Activity:
Give back an exact copy of the lines below, from the first through the line with "Task: Toggle the sidebar panel button"; please stop there.

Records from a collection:
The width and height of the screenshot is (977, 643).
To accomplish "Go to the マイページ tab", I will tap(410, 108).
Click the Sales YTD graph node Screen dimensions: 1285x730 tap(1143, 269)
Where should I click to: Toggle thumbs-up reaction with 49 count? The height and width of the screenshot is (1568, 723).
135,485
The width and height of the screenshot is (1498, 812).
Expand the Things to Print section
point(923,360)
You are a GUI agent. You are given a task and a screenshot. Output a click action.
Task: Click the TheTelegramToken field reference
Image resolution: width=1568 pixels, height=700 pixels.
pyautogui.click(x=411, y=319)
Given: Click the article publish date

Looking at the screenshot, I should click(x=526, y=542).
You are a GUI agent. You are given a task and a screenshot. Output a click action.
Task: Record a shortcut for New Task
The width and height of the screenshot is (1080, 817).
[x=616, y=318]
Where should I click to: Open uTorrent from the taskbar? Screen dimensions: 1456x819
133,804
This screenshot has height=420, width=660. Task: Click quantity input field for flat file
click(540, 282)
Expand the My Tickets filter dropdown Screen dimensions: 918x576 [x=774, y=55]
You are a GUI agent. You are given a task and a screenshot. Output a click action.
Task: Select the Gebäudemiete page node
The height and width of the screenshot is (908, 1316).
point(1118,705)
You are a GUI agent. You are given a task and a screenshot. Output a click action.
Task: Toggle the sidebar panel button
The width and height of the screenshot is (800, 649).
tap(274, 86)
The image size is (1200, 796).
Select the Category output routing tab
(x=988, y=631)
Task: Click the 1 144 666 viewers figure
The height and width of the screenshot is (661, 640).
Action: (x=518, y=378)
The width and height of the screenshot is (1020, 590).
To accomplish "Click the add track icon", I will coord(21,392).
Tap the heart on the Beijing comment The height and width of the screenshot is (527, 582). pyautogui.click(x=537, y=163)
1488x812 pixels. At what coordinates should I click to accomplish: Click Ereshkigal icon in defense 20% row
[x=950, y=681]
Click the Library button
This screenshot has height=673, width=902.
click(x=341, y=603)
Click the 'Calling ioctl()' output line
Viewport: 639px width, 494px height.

Result of the exercise:
The width and height of the screenshot is (977, 643).
To accomplish "Go to the マイページ tab", I will tap(410, 108).
Click the Sales YTD graph node Screen dimensions: 1285x730 tap(1143, 269)
Where should I click to: Toggle thumbs-up reaction with 49 count? The height and width of the screenshot is (1568, 723).
135,485
The width and height of the screenshot is (1498, 812).
Expand the Things to Print section
point(923,360)
You are a GUI agent. You are given a task and a screenshot. Output a click action.
Task: Click the TheTelegramToken field reference
Image resolution: width=1568 pixels, height=700 pixels.
pyautogui.click(x=411, y=319)
Given: Click the article publish date

Looking at the screenshot, I should click(x=526, y=542).
You are a GUI agent. You are given a task and a screenshot. Output a click action.
Task: Record a shortcut for New Task
The width and height of the screenshot is (1080, 817).
[x=616, y=318]
Where should I click to: Open uTorrent from the taskbar? Screen dimensions: 1456x819
133,804
This screenshot has height=420, width=660. Task: Click quantity input field for flat file
click(540, 282)
Expand the My Tickets filter dropdown Screen dimensions: 918x576 [x=774, y=55]
You are a GUI agent. You are given a task and a screenshot. Output a click action.
Task: Select the Gebäudemiete page node
The height and width of the screenshot is (908, 1316).
point(1118,705)
You are a GUI agent. You are given a task and a screenshot. Output a click action.
Task: Toggle the sidebar panel button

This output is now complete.